Angkor: The Liquid Heart of an Empire directed by Giuseppe Ierise
Angkor: The Liquid Heart of an Empire
Water does not remember civilizations. Civilizations depend on water.
Angkor: The Liquid Heart of an Empire explores how one of the greatest empires in history rose—and ultimately declined—according to the way it managed water. Through the remains of the Angkor civilization in Cambodia and contemporary life that still flows around its ancient reservoirs and canals, the film weaves past and present into a reflection on how hydraulic systems shape survival, power and fragility.
Rather than offering simplified solutions, the documentary invites viewers to contemplate water as a cultural, spiritual and political force—an invisible architecture connecting landscape, infrastructure, memory and human destiny. A guiding narrator provides historical context, while the visual language alternates between observational footage and carefully composed photographic sequences, including animated drawings that reconstruct ancient hydraulic visions.
The filmmaking journey was deeply immersive. The crew traveled long distances by tuk- tuk beneath vast Cambodian skies, crossed rural landscapes where water buffalo still move slowly through flooded fields, and spent extended periods living close to local communities. Nights were shared in wooden huts, conversations unfolded across language barriers, and everyday gestures revealed how water continues to shape daily life.
This proximity transformed the project. What began as historical research became a lived experience of resilience and adaptation.

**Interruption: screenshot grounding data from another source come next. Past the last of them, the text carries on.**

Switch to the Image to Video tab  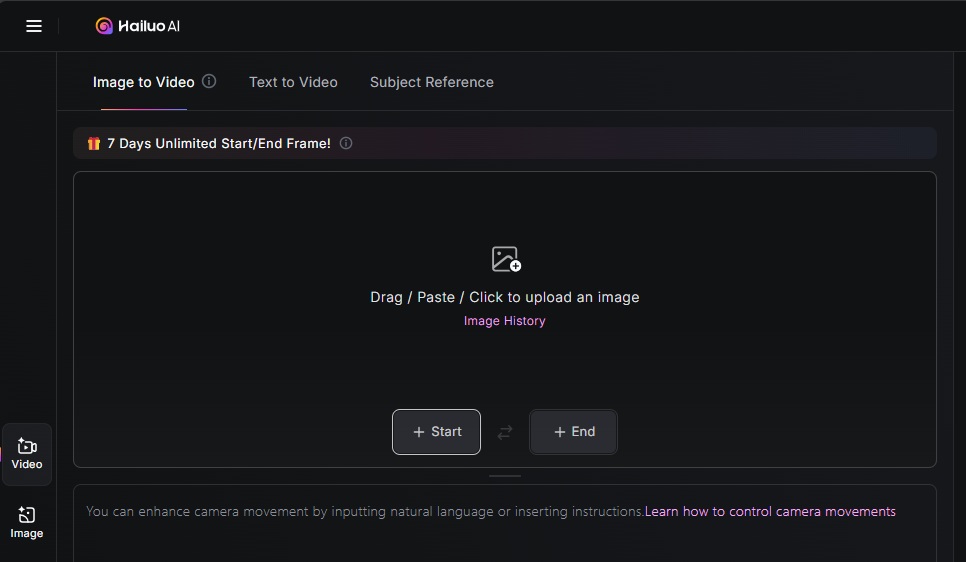[x=143, y=82]
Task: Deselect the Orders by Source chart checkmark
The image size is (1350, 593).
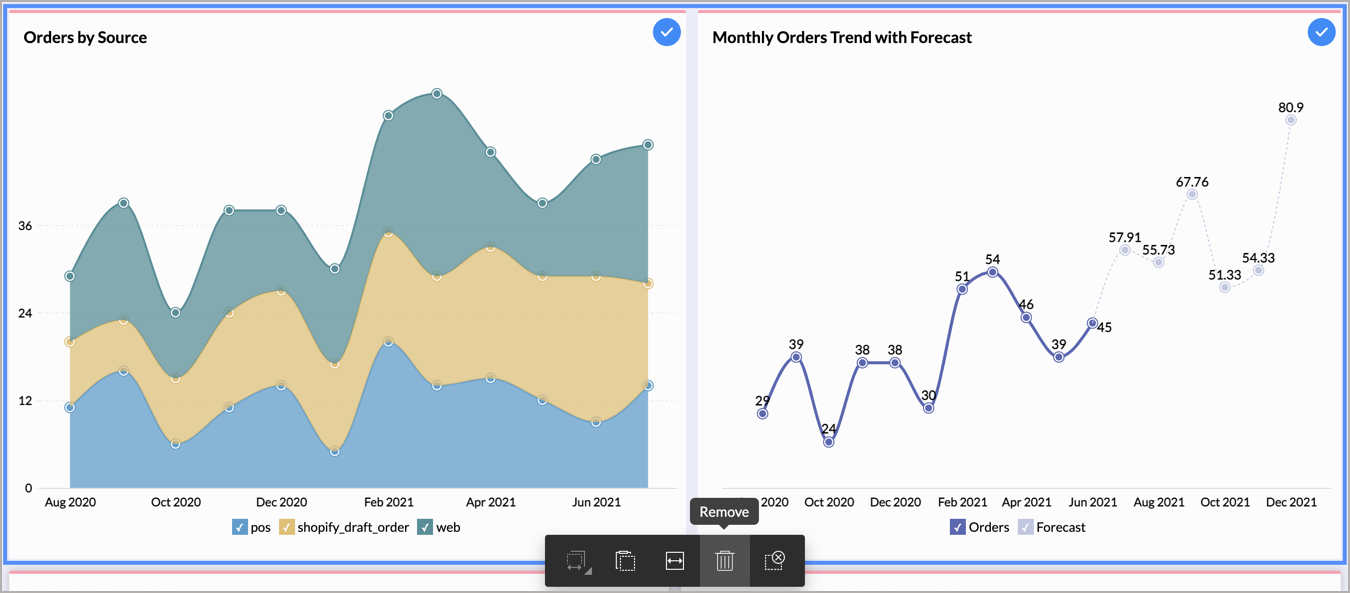Action: click(667, 32)
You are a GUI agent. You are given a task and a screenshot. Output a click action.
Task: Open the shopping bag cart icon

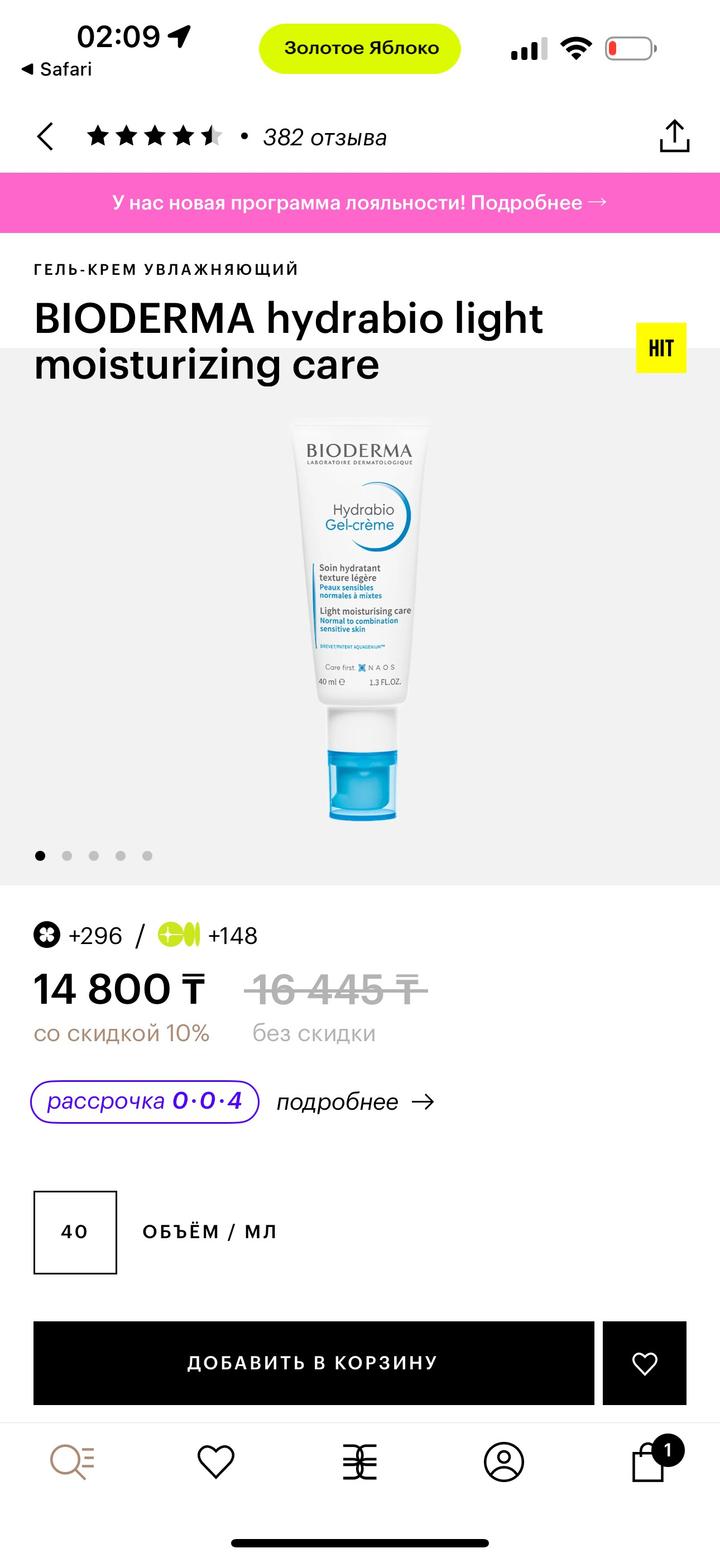click(x=649, y=1460)
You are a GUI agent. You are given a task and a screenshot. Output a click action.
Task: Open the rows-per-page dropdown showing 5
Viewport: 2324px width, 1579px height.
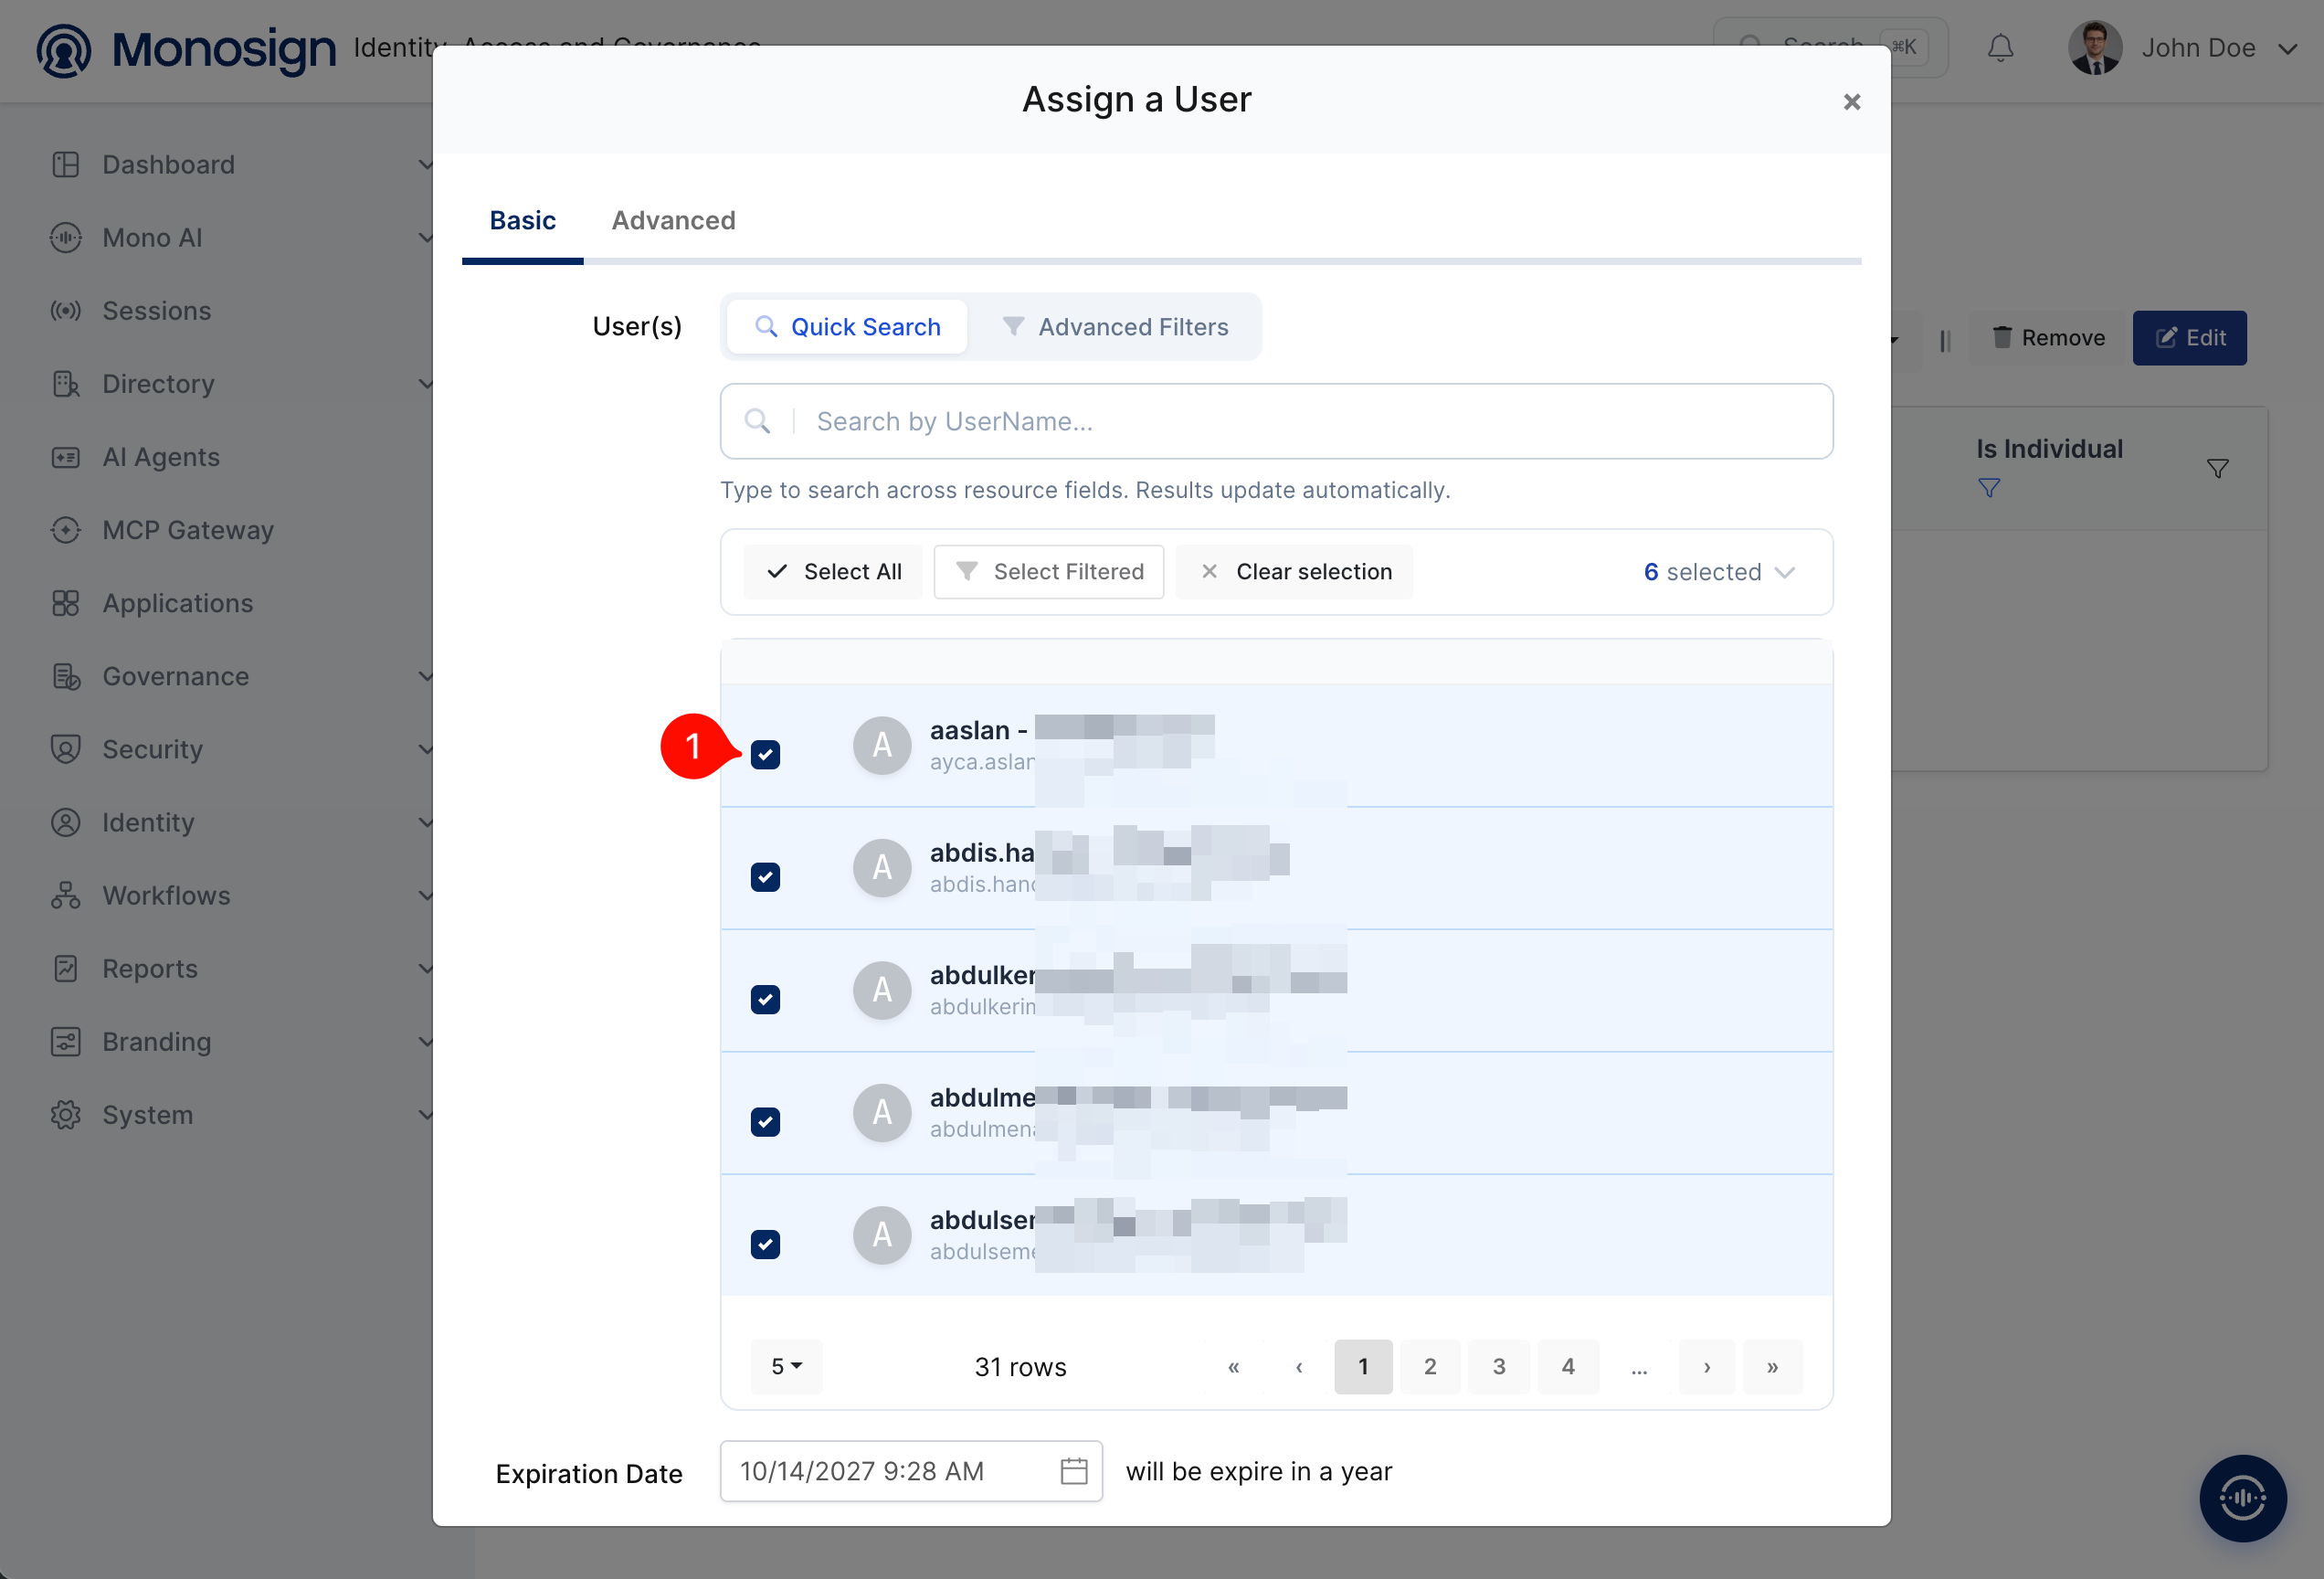click(x=786, y=1366)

The film ultimately reflects not only on the Khmer Empire’s extraordinary engineering achievements, but also on the universal tension between human ambition and environmental limits.
Through a balance of movement and stillness, voice and silence, the documentary seeks to create space for reflection—reminding us that the story of Angkor is not only about the past, but about the ecological questions that define our shared future.